So, I worked in an office and for a while my boss has been showing an interest with me. Most of the signs have been non verbal with exception of a time when he whistled at me as I passed by. When this happened I was mortified. I have also caught him staring at me with googly eyes. Keep in mind, he is a director and I his assistant so he has never verbally said anything. I actually tried to transfer out a few months ago, but he blocked my transfer.

My boss never mentions his wife at all in any capacity and perhaps this is intentional. Any way, he was out of the office last week and sent me an email informing that he would be out of the office. I saw it but did not respond as I was busy with other projects.

So, I came in this morning did my duties and greeted him and asked him how he was feeling. He goes on to say oh I was not sick at all, I stayed up late helping my wife with a project and did not feel like coming to work because I would not be able to function. I was like um okay, it just seemed a bit like overkill and I guess after a while you get accustomed to someone’s “baseline” if that makes sense.

Also, a new position came up in a different department that I expressed interest in. I had to give him a heads up as it is company policy and the supervisor has to approve. When I told him this he turned red and took a deep breath. He claimed he had no issue with this but the last time he and another manager stalled and never approved it. (I am trying to paint a habitual pattern with his behavior).

TL DR: (Do you think that my boss is trying to make me jealous?) At this rate, it seems like it will be very hard getting OUT of this department unless I just move OUT of the organization in its entirety. He did say he would try to get me a raise later as we would have more work and it would warrant it, but I always fear that if I did get it, what would he expect in return and that a bunch of pressure I don’t need.

8 comments
  1. I would 100% look for a job OUTSIDE of this organization. This man does not have the best interests of your career in his thoughts. I wouldn’t be surprised if he does everything he can to prevent you from transferring.

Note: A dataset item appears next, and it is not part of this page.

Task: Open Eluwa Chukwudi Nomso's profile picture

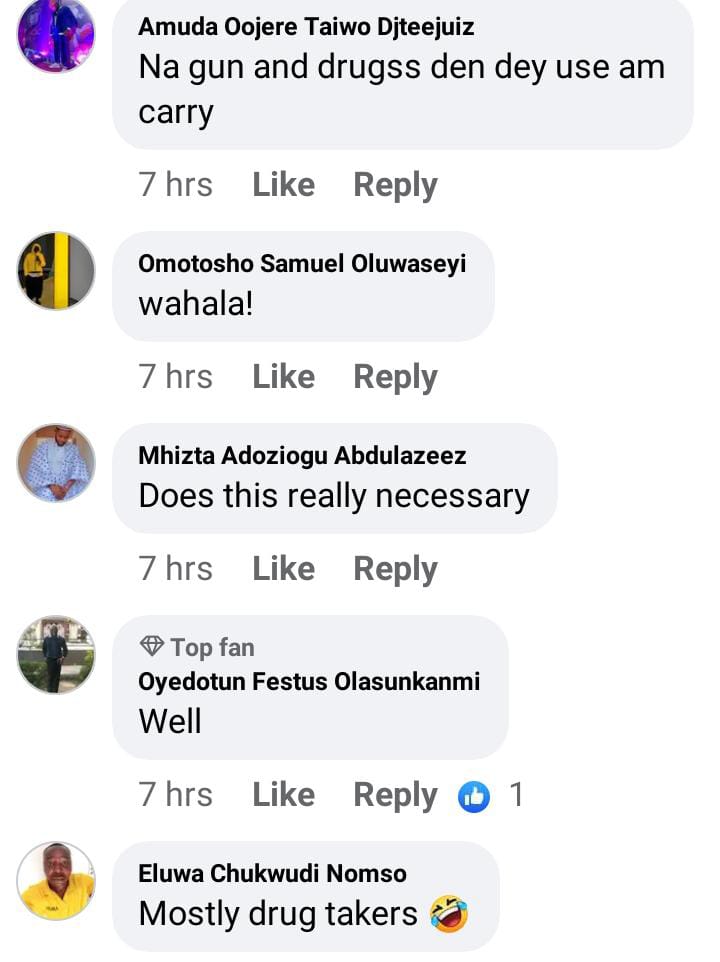Action: 56,880
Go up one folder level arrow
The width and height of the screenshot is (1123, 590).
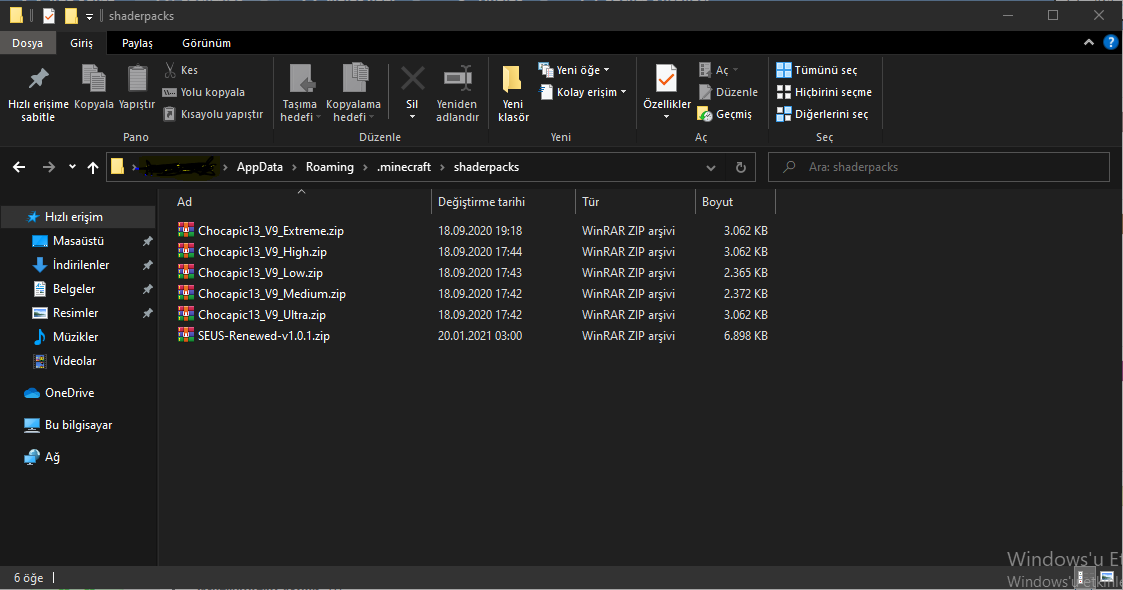click(93, 168)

You need to get far away from him and you need to do it in a way he has no control over.

  2. It’s strange you think he’s trying to “make you jealous.” He didn’t mention his wife likely, because it didn’t come up in conversation prior to that. Does he wear a wedding ring?

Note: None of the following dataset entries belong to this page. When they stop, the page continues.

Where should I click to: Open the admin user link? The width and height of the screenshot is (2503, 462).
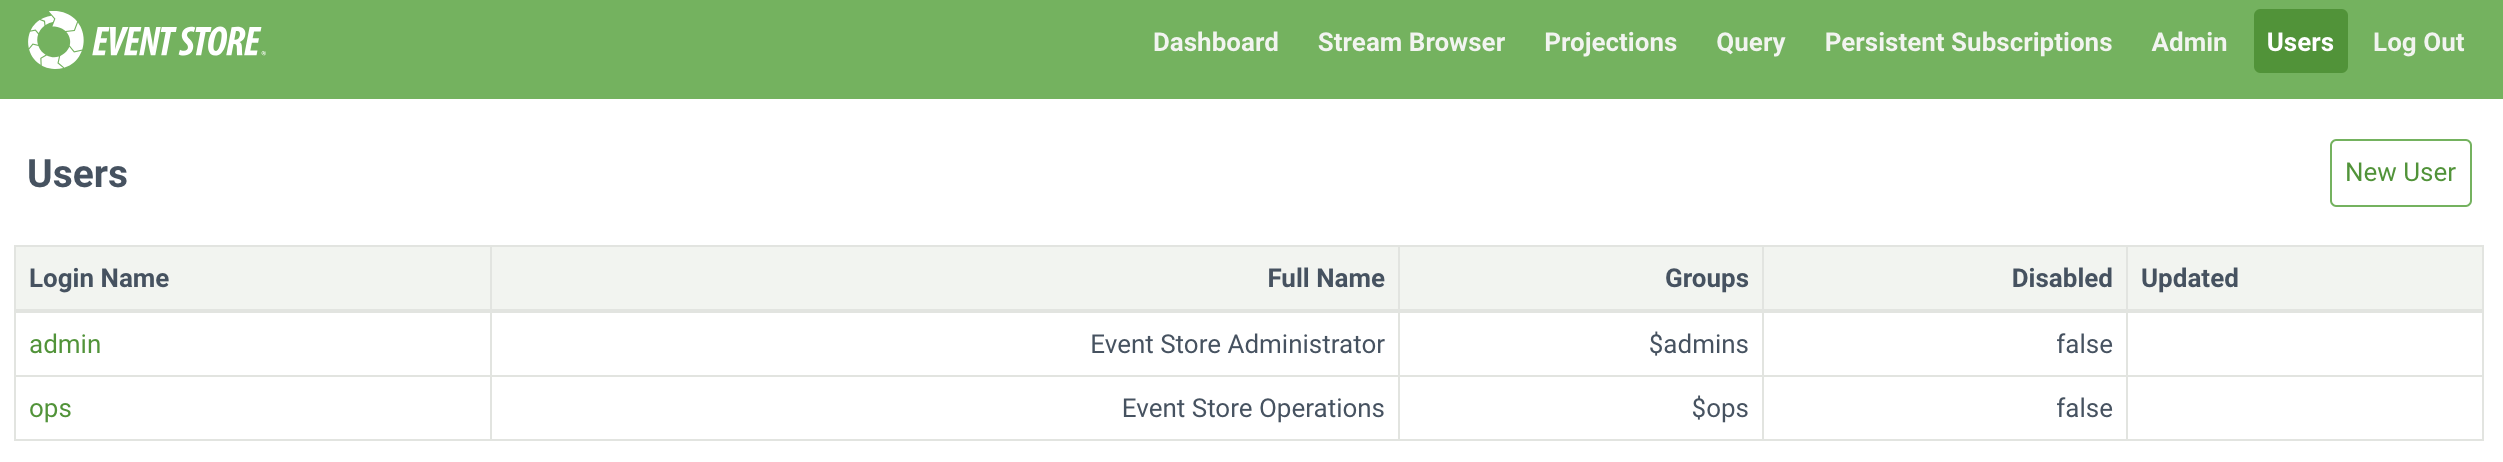(x=65, y=344)
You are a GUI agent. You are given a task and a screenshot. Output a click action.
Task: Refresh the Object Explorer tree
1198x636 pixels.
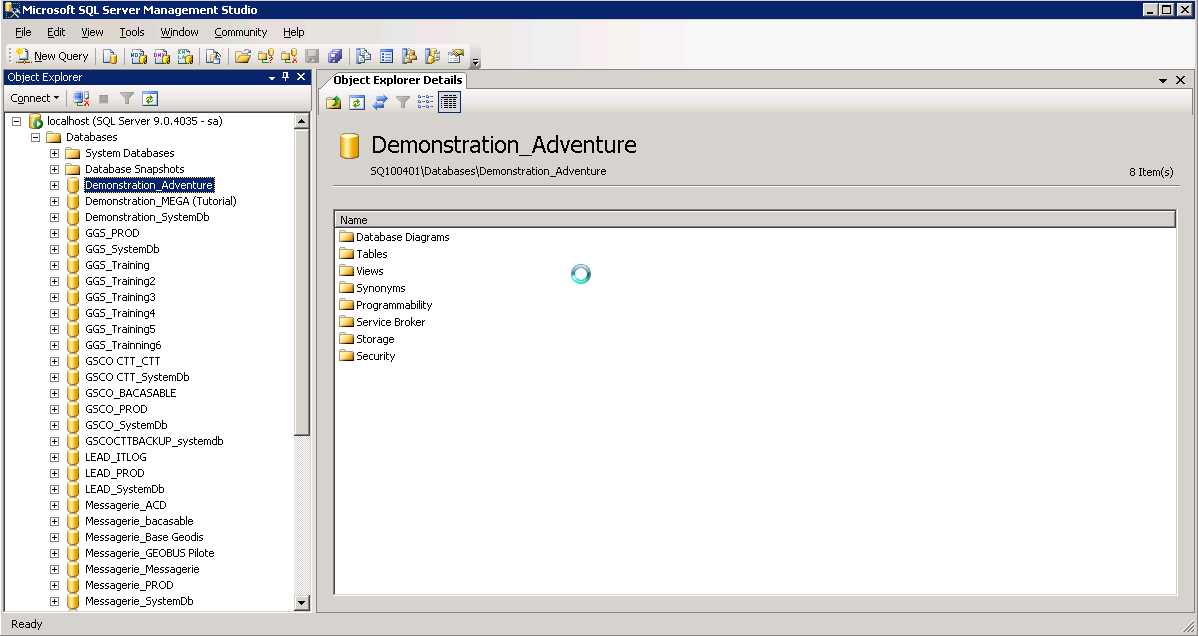(150, 99)
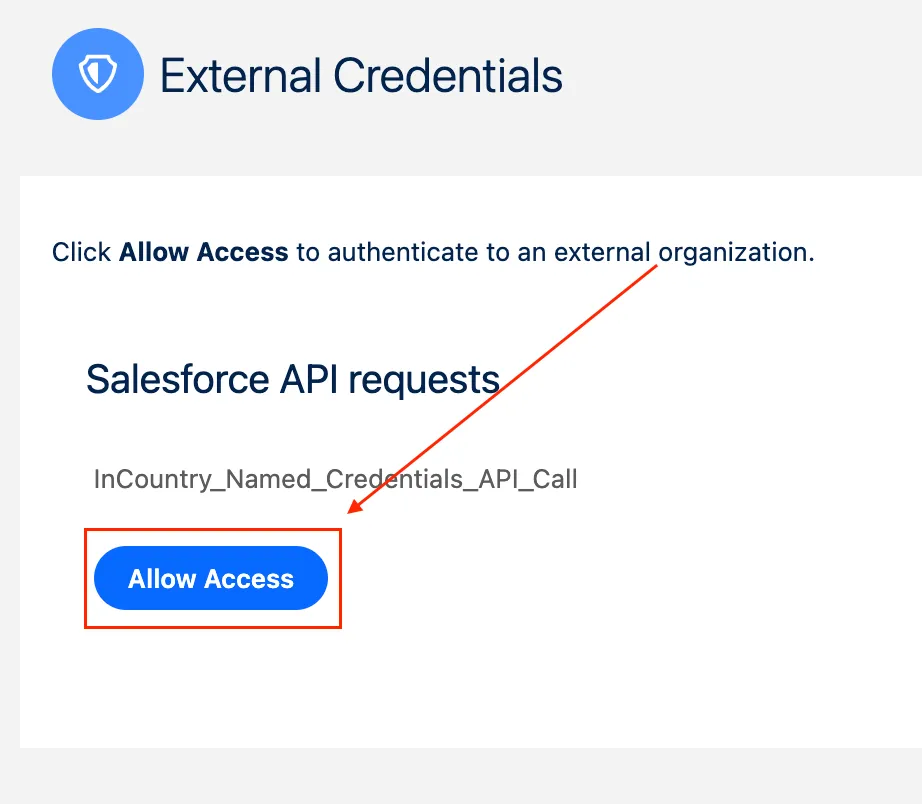
Task: Click the gray footer strip below the panel
Action: pos(460,776)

    Also be sure of your accusations. You could be misreading everything and can find yourself without a job and quite embarrassed. Tread very very lightly.

  3. I recommend looking up the reporting structure in your organization, and also documenting all of his behavior. This is worth taking over his head.

  4. Start applying for other jobs. I would also report him for sexual harassment, but make sure your ass is covered.

  5. You either leave the organization or you go to HR with documentation of everything that’s occurred. This isn’t something you can work out with the person you feel is sexually harassing you.

  6. Your boss is sexually harassing you and he’s also letting you know that he will not let you transfer out of his department. It doesn’t matter why he’s acting the way he is — he’s being 100% inappropriate in the workplace and you are not being treated fairly. You should leave this company entirely and find a new organization that doesn’t tolerate its bosses harassing female subordinates every single day.

  7. The only thing you’ve mentioned that is out of line was the whistle. And maybe the “googly eyes.”

    So how and why you’ve taken your boss saying “yeah, the reason I wasn’t in was my wife wasn’t well and I was helping her” as being “he’s making a play for me to be jealous” is … weird?

    I rarely bring up my partner (of many, many years) at work, because in almost every situation, the existence of my partner is irrelevant. But if someone asked why I looked down and the reason was “Oh, my partner has been sick, and it’s hard”, I’d say so. It would have nothing to do with playing games with them.

    I suggest you find other work. Because maybe your boss is a shithead, but what is sure is that you’re spending far too much energy trying to read his mind.